The guy looked kind of shocked and I reassured him that God knew about him and his discomfort.

What do you think of my story? Coincidence or God?

Coincidence? I don't think so! The blog is fun to read but will also stop you in your tracks sometimes with an unexpected challenge or revelation.

But why take my word for any of this? Click the links and take a gander yourself. I may post again after meeting Chris and spending some time with him.

29 October 2010

Eaton Ford (day) - Grain in the field

Paul and I met in the morning. We'd hoped to see one or two other friends but in the event this didn't work out.

Grain ripening in the fieldWe worked through CO2 together, first SASHET and then the things that Father has been telling us. Then we prayed for people that we know and for the work that he's doing in us and also through us.

And finally we read some sections of Mark together, picking up where we left off last time.

Mark 2:23-28 - We thought that this shows life is about people, not about rules. Jesus and the disciples were probably enjoying their walk through the countryside. They were probably talking and laughing together and discussing something prompted by the grain they were eating. They might have talked about the life that is in a seed, how it germinates and grows, how the life of the Father is in everything that was made.

But the Pharisees hold only the rules important, making them more important than people.

Mark 3:1-6 - This again shows the same thing, life is about people, not rules. These verses show us the anger and distress felt by Jesus faced with this attitude or rule following even if it prevents good being done for someone.

Mark 3:7-12 - Jesus was followed everywhere by the crowds. No doubt he could speak to more people by standing in the boat. They were pressing in because they knew he could heal them, this reminded Paul of the woman with the serious bleeding who just wanted to touch the edge of his cloak. The evil spirits recognised he was the Son of the Most High but he commanded them not to share what they knew.

Mark 3:13-19 - Paul wondered why Jesus gave some of them new names, could it be much like us calling a friend 'Rocky' because of his nature?

'Petros' (Peter in English) is Greek for 'rock', presumably a Greek translation of the Aramaic word for rock which is 'Kepha', the name Jesus gave Simon. 'Shimon' (Simon) is clearly an Aramaic name and means 'a man of Judah'. So Peter was originally 'A Judahite' and Jesus called him 'A Judahite Rock', more or less.

28 October 2010

Brampton - Traffic lights

We met at Sean's this evening, talked about a range of topics, and prayed together about the things Father is doing in this corner of England and our involvement in them. I felt that there is a huge move going on just under the surface.

Traffic lightsHe doesn't necessarily show us the details but he says, 'This is the way, walk in it.' We may not know what's going on, but it's enough that we know we are in the right place at the right time and travelling in the right direction.

The subject of the 'Filling Station' meetings at Moggerhanger came up again. This is intriguing and seems to have begun in and around Bath in North Somerset. The next meeting is planned for 15th November. Apparently Simon Holley (Kings Arms, Bedford) was at the October meeting so the interest is quite wide.

Instruction a: According to the blog entry, when is the next Filling Station meeting planned?

Extracted records:
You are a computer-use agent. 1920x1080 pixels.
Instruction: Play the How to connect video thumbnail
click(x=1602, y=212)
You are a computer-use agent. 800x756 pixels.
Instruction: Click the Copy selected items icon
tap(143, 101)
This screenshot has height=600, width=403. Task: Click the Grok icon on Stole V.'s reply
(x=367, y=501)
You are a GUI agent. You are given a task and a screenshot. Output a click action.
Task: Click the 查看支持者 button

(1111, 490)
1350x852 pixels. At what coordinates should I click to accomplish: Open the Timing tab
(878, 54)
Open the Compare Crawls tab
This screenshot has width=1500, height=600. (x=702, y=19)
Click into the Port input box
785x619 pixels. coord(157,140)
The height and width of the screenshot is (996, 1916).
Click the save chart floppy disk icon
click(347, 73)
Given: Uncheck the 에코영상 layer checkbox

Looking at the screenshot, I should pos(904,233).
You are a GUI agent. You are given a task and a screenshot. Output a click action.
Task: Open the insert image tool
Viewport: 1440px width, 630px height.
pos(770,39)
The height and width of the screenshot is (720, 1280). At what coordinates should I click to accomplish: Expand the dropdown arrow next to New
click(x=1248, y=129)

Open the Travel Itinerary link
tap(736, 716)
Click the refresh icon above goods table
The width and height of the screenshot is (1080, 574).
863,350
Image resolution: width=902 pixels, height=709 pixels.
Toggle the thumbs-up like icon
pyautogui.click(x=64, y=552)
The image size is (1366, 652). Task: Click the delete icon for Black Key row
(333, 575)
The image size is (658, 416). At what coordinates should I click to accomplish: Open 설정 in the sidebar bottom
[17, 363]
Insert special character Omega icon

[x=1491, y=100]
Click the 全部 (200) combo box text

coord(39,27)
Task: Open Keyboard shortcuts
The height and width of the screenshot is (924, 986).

Instruction b: Arrange the rows as a numbered list, leaving out blank lines and covering everything from the line that contains "The image size is (1366, 652)." down to the end of the rows.

Exercise result a: 15th November

Exercise result b:
1. The image size is (1366, 652). Task: Click the delete icon for Black Key row
2. (333, 575)
3. The image size is (658, 416). At what coordinates should I click to accomplish: Open 설정 in the sidebar bottom
4. [17, 363]
5. Insert special character Omega icon
6. [x=1491, y=100]
7. Click the 全部 (200) combo box text
8. coord(39,27)
9. Task: Open Keyboard shortcuts
10. The height and width of the screenshot is (924, 986).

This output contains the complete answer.